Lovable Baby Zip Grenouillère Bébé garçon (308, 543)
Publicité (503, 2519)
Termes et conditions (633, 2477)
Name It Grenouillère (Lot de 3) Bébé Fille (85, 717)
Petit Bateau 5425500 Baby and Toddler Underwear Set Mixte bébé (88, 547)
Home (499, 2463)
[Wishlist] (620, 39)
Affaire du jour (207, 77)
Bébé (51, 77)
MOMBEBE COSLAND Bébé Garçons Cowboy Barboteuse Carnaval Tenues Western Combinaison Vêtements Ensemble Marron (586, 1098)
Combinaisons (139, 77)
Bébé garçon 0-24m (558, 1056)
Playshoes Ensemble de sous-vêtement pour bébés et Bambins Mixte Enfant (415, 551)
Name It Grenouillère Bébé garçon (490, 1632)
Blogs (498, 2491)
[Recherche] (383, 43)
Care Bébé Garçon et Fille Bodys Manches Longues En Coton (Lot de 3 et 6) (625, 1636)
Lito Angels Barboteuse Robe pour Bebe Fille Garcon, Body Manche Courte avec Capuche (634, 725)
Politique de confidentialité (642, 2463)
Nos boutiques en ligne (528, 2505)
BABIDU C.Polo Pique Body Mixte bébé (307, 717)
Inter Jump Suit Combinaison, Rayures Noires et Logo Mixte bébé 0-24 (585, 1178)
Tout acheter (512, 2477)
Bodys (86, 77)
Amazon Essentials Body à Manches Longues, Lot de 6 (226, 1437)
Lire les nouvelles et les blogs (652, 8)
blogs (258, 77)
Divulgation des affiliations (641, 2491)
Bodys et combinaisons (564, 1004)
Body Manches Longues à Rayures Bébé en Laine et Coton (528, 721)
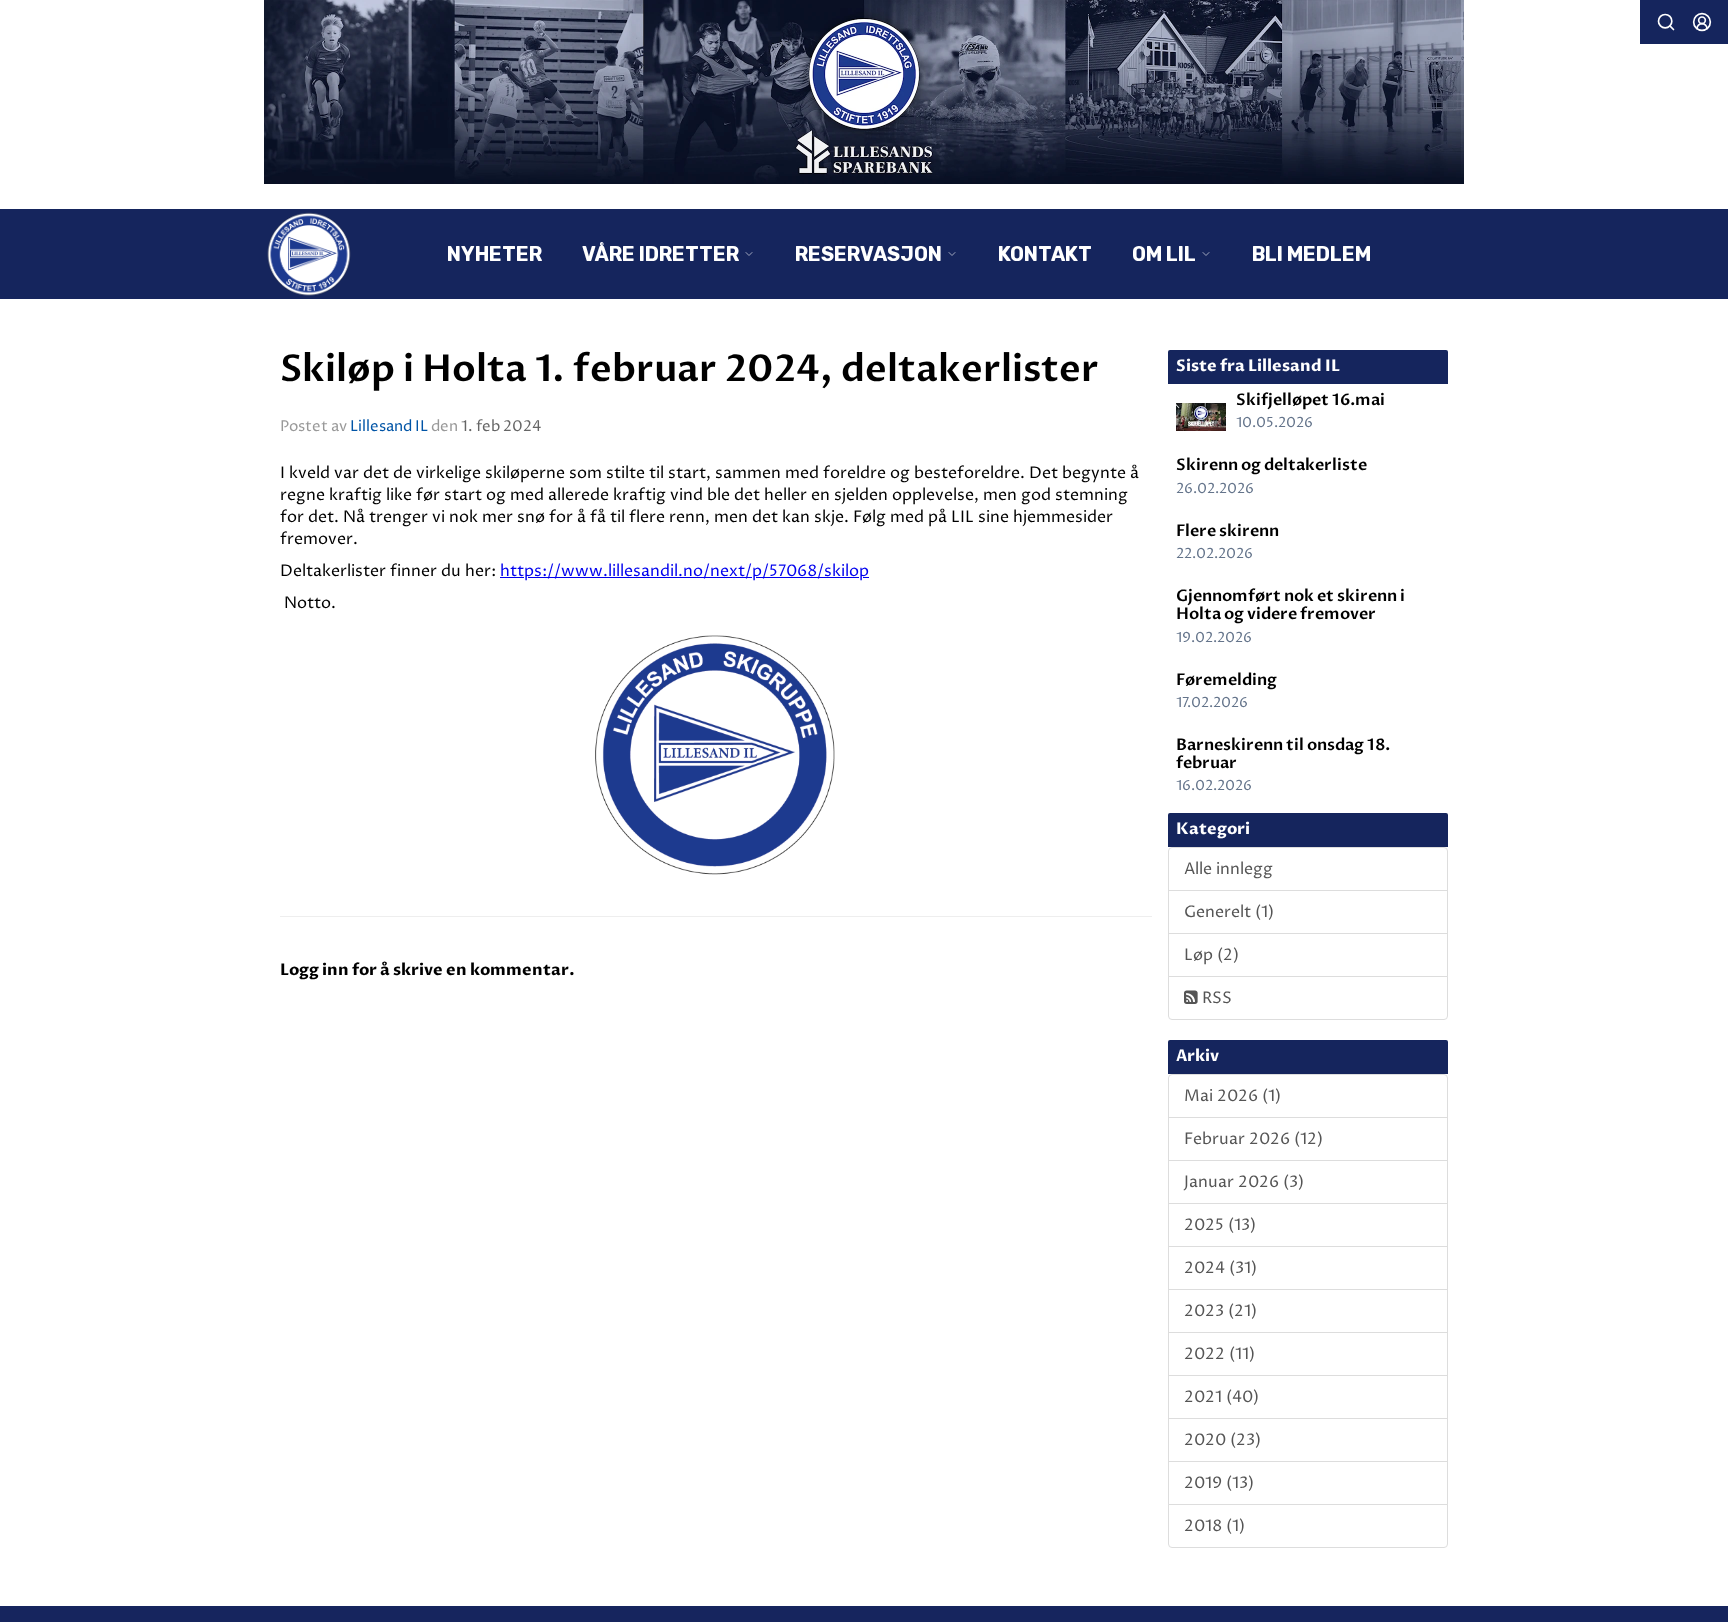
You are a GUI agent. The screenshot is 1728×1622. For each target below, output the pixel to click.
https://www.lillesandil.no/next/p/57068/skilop (684, 571)
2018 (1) (1214, 1526)
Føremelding (1226, 680)
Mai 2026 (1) (1232, 1096)
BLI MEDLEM (1311, 254)
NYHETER (494, 254)
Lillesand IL (389, 426)
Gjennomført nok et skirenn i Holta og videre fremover (1290, 605)
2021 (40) (1221, 1397)
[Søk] (1666, 22)
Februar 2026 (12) (1253, 1139)
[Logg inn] (1702, 22)
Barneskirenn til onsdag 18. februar (1283, 754)
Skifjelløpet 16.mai (1310, 400)
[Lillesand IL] (864, 92)
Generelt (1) (1229, 912)
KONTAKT (1045, 254)
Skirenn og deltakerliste (1271, 465)
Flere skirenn (1227, 531)
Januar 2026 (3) (1244, 1182)
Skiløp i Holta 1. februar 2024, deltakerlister (689, 369)
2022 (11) (1219, 1354)
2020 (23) (1222, 1440)
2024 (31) (1220, 1268)
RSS (1215, 998)
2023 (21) (1220, 1311)
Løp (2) (1211, 955)
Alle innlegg (1228, 869)
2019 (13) (1219, 1483)
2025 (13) (1220, 1225)
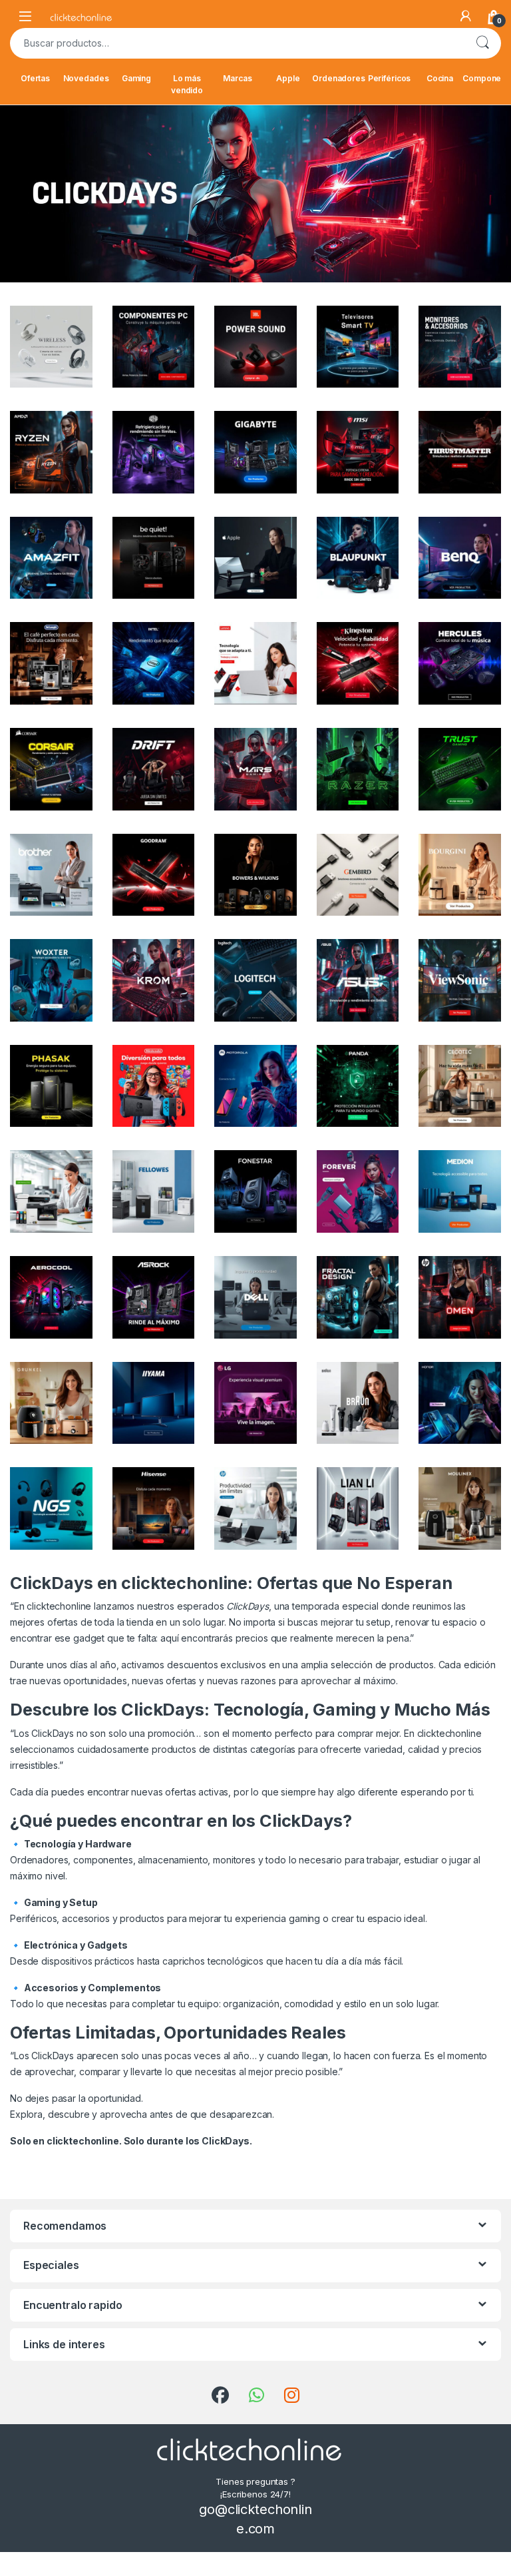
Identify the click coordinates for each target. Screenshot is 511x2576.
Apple (287, 78)
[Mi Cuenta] (465, 16)
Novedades (86, 78)
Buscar (482, 43)
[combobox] (237, 43)
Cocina (439, 78)
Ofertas (35, 78)
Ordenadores (338, 78)
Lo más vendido (187, 84)
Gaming (136, 78)
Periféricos (389, 78)
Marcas (237, 78)
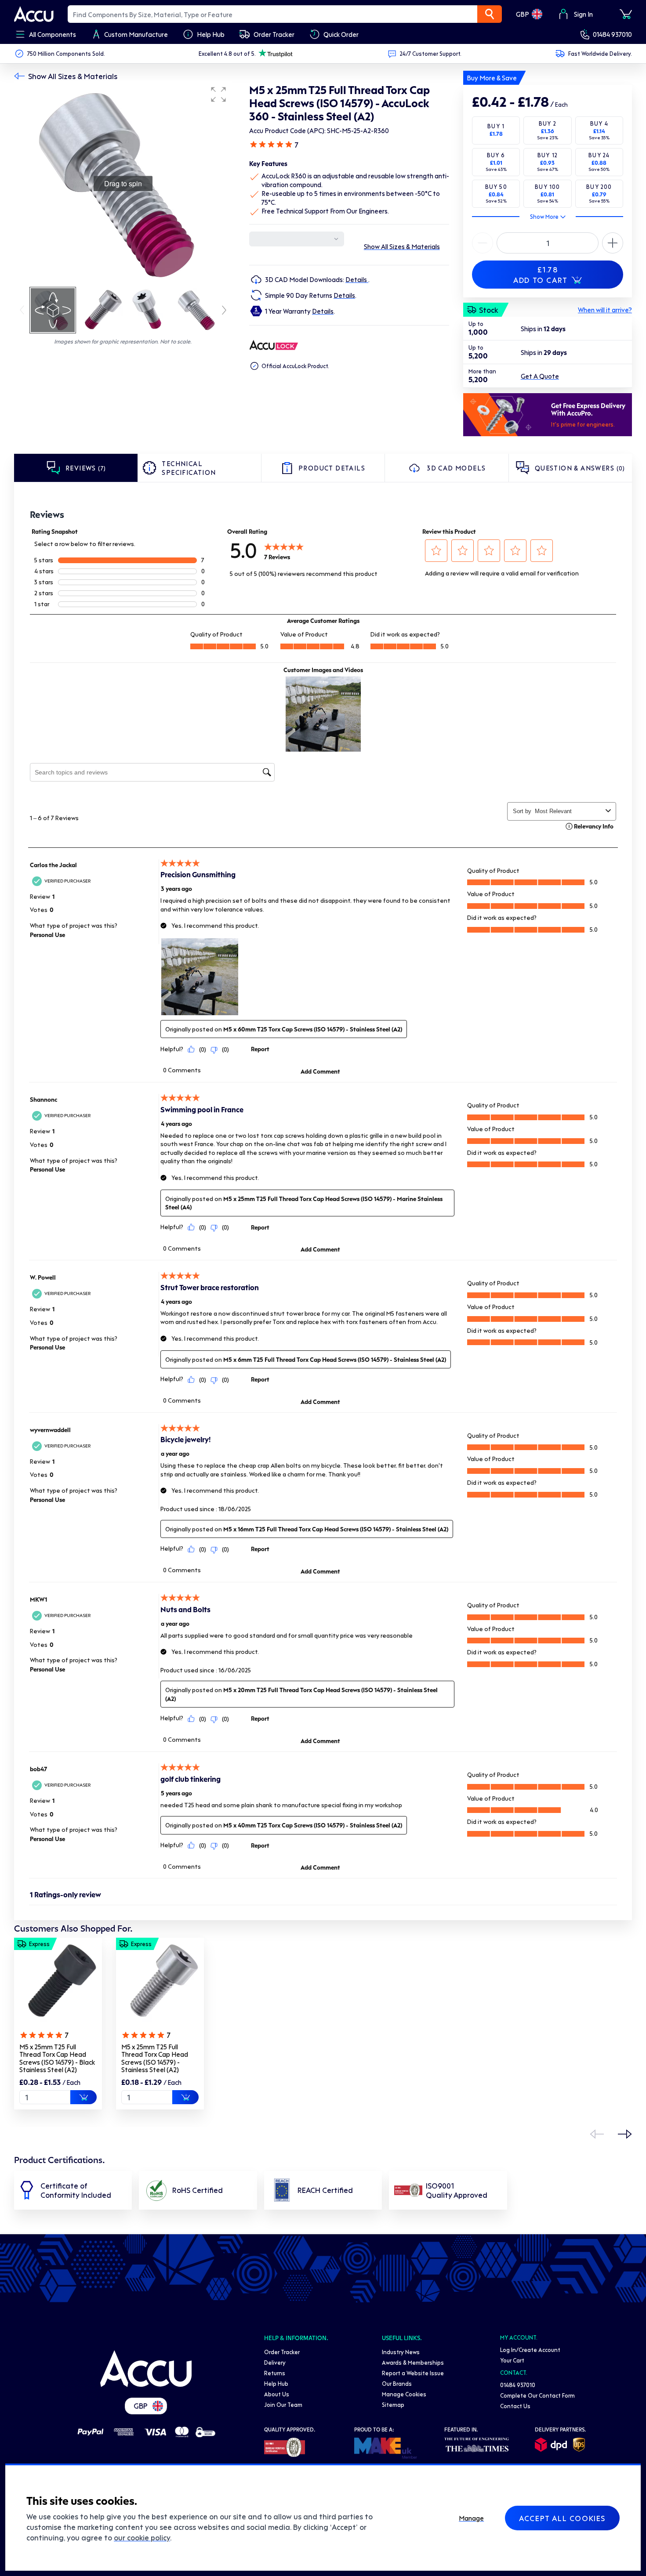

▸ Problem requirements:
Each record should be printed exactly as it appears, leaving the pictures out.

▸ Result for this exercise:
Lovable Baby Zip Grenouillère Bébé garçon (308, 543)
Publicité (503, 2519)
Termes et conditions (633, 2477)
Name It Grenouillère (Lot de 3) Bébé Fille (85, 717)
Petit Bateau 5425500 Baby and Toddler Underwear Set Mixte bébé (88, 547)
Home (499, 2463)
[Wishlist] (620, 39)
Affaire du jour (207, 77)
Bébé (51, 77)
MOMBEBE COSLAND Bébé Garçons Cowboy Barboteuse Carnaval Tenues Western Combinaison Vêtements Ensemble Marron (586, 1098)
Combinaisons (139, 77)
Bébé garçon 0-24m (558, 1056)
Playshoes Ensemble de sous-vêtement pour bébés et Bambins Mixte Enfant (415, 551)
Name It Grenouillère Bébé garçon (490, 1632)
Blogs (498, 2491)
[Recherche] (383, 43)
Care Bébé Garçon et Fille Bodys Manches Longues En Coton (Lot de 3 et 6) (625, 1636)
Lito Angels Barboteuse Robe pour Bebe Fille Garcon, Body Manche Courte avec Capuche (634, 725)
Politique de confidentialité (642, 2463)
Nos boutiques en ligne (528, 2505)
BABIDU C.Polo Pique Body Mixte bébé (307, 717)
Inter Jump Suit Combinaison, Rayures Noires et Logo Mixte bébé 0-24 (585, 1178)
Tout acheter (512, 2477)
Bodys (86, 77)
Amazon Essentials Body à Manches Longues, Lot de 6 (226, 1437)
Lire les nouvelles et les blogs (652, 8)
blogs (258, 77)
Divulgation des affiliations (641, 2491)
Bodys et combinaisons (564, 1004)
Body Manches Longues à Rayures Bébé en Laine et Coton (528, 721)
You are a GUI agent. The screenshot is 1728×1622. For each target below, output the pixel to click.
https://www.lillesandil.no/next/p/57068/skilop (684, 571)
2018 (1) (1214, 1526)
Føremelding (1226, 680)
Mai 2026 (1) (1232, 1096)
BLI MEDLEM (1311, 254)
NYHETER (494, 254)
Lillesand IL (389, 426)
Gjennomført nok et skirenn i Holta og videre fremover (1290, 605)
2021 (40) (1221, 1397)
[Søk] (1666, 22)
Februar 2026 (12) (1253, 1139)
[Logg inn] (1702, 22)
Barneskirenn til onsdag 18. februar (1283, 754)
Skifjelløpet 16.mai (1310, 400)
[Lillesand IL] (864, 92)
Generelt (1) (1229, 912)
KONTAKT (1045, 254)
Skirenn og deltakerliste (1271, 465)
Flere skirenn (1227, 531)
Januar 2026 (3) (1244, 1182)
Skiløp i Holta 1. februar 2024, deltakerlister (689, 369)
2022 (11) (1219, 1354)
2020 (23) (1222, 1440)
2024 (31) (1220, 1268)
RSS (1215, 998)
2023 (21) (1220, 1311)
Løp (2) (1211, 955)
Alle innlegg (1228, 869)
2019 (13) (1219, 1483)
2025 (13) (1220, 1225)
Identify the click coordinates for each target. Screenshot is 511x2576.
Apple (287, 78)
[Mi Cuenta] (465, 16)
Novedades (86, 78)
Buscar (482, 43)
[combobox] (237, 43)
Cocina (439, 78)
Ofertas (35, 78)
Ordenadores (338, 78)
Lo más vendido (187, 84)
Gaming (136, 78)
Periféricos (389, 78)
Marcas (237, 78)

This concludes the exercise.